And the ripple effect is being felt on Capitol Hill here lawmakers are getting ready to hold hearings on a deadly attack on the American diplomatic mission in Libya.
NBC News has learned that General Petraeus conducted his own investigation into the attack that killed four Americans, and top lawmakers say they want to know what Petraeus knows.
If the General does testify this week, it would be as a civilian.
As President Obama saluted veterans at Arlington National Cemetery, Washington was consumed with the fall of one of this nation's most celebrated military heroes; CIA Director and former general David Petraeus stepped down over an extramarital affair.
"It was like a lightning bolt," said Dianne Feinstein on Fox News Sunday.
NBC News is reporting personal e-mails between Petraeus and biographer Paula Broadwell came to light after anonymous e-mails were sent to another woman who worked for the state department.
"Mrs.
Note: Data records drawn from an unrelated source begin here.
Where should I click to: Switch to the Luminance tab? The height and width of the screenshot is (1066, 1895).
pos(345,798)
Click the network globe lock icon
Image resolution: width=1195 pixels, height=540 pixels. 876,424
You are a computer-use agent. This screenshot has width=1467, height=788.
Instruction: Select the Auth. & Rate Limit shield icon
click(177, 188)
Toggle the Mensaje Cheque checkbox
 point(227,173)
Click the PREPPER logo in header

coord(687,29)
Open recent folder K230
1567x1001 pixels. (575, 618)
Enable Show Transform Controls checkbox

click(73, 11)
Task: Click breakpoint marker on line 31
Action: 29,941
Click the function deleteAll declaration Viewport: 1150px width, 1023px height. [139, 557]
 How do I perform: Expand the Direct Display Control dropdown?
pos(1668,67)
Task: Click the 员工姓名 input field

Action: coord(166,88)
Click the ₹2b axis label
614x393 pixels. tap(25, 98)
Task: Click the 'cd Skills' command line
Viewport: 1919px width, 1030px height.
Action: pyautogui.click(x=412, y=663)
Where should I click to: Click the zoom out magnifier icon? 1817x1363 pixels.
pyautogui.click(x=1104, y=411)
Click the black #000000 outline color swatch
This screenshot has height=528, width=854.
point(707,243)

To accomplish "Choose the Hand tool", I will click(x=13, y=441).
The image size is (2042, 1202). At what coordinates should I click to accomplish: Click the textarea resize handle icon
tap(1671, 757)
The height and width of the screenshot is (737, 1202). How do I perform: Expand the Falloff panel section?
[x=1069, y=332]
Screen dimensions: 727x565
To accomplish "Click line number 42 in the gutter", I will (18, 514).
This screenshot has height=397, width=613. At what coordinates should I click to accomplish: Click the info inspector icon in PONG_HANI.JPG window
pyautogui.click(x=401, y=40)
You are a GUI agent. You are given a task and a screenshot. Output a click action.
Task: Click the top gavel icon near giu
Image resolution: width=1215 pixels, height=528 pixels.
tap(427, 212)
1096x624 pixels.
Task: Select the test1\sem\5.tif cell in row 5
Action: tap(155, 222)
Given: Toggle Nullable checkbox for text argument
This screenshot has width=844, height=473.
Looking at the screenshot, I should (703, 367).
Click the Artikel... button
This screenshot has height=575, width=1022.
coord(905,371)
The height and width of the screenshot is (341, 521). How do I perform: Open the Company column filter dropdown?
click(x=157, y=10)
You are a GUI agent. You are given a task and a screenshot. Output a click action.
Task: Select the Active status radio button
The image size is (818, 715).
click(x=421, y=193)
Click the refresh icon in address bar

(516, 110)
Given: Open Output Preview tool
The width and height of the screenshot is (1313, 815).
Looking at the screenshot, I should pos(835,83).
Broadwell sent these threatening e-mails to her, and, she was frightened and went to the FBI. Oh, I can't believe it, but, that's what it is."
The General is not under investigation, but his departure leaves a void just as Congress is beginning hearings into the deadly September attack on the U.S. diplomatic mission in Benghazi, Libya.
NBC News has confirmed that Petraeus conducted his own investigation on the ground in Libya.
"I don't see how in the world you can find out what happened in Benghazi before, during, and after the attack if General Petraeus doesn't testify," said South Carolina Sen. Lindsey Graham.
Still trusted by many in Washington, Petraeus is in a unique position to shed light on Benghazi, even as he rides out a controversy of his own.
And lawmakers here say they want to know more about the timeline of the investigation into e-mails and why they weren't briefed until the General resigned.